* **Selected excerpt**
● ● ● ● ●

How Assault Charges Move Through Auburn
Auburn is not a city where assault charges get sorted out quietly. The Auburn Police Department runs active enforcement across a busy, industrial city that straddles the King-Pierce county line. The Washington State Patrol works SR-167 and Auburn Way aggressively. When either agency responds to an assault, the process moves fast — and where it goes depends on what charge gets filed, a distinction that determines not just which court hears your case but which jail you wake up in.
Understanding the gravity of assault charges is crucial because even accusations can lead to immediate personal and professional damage. The criminal justice system moves quickly, and early decisions can significantly affect your case. Knauss Law is dedicated to fighting aggressively on your behalf, ensuring your rights are protected, and insuring you avoid the mistakes that can only make everything worse.

Understanding Assault Charges in Washington State
In Washington, assault generally involves intentional or reckless actions that cause harm or reasonable apprehension of harm. Even threats or attempts without physical injury can result in assault charges.

● ● ● ● ●

* **Dataset content**
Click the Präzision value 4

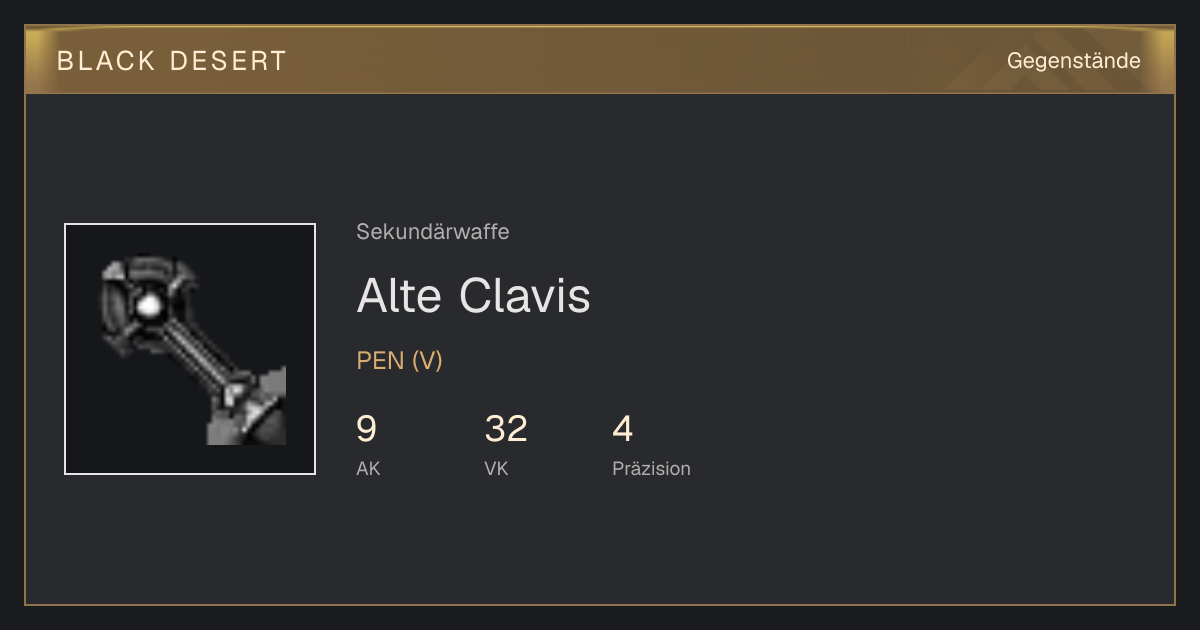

● ● ● ● ●

* **What is asked**
1 > According to the text on Auburn assault charges, which two roads does the Washington State Patrol work aggressively?
2 > Give the text on Auburn assault charges again from "Understanding the gravity" up to and including "in assault charges.", swapping "reckless" for "negligent".

* **Solution set**
1 > SR-167 and Auburn Way.

2 >
Understanding the gravity of assault charges is crucial because even accusations can lead to immediate personal and professional damage. The criminal justice system moves quickly, and early decisions can significantly affect your case. Knauss Law is dedicated to fighting aggressively on your behalf, ensuring your rights are protected, and insuring you avoid the mistakes that can only make everything worse.

Understanding Assault Charges in Washington State
In Washington, assault generally involves intentional or negligent actions that cause harm or reasonable apprehension of harm. Even threats or attempts without physical injury can result in assault charges.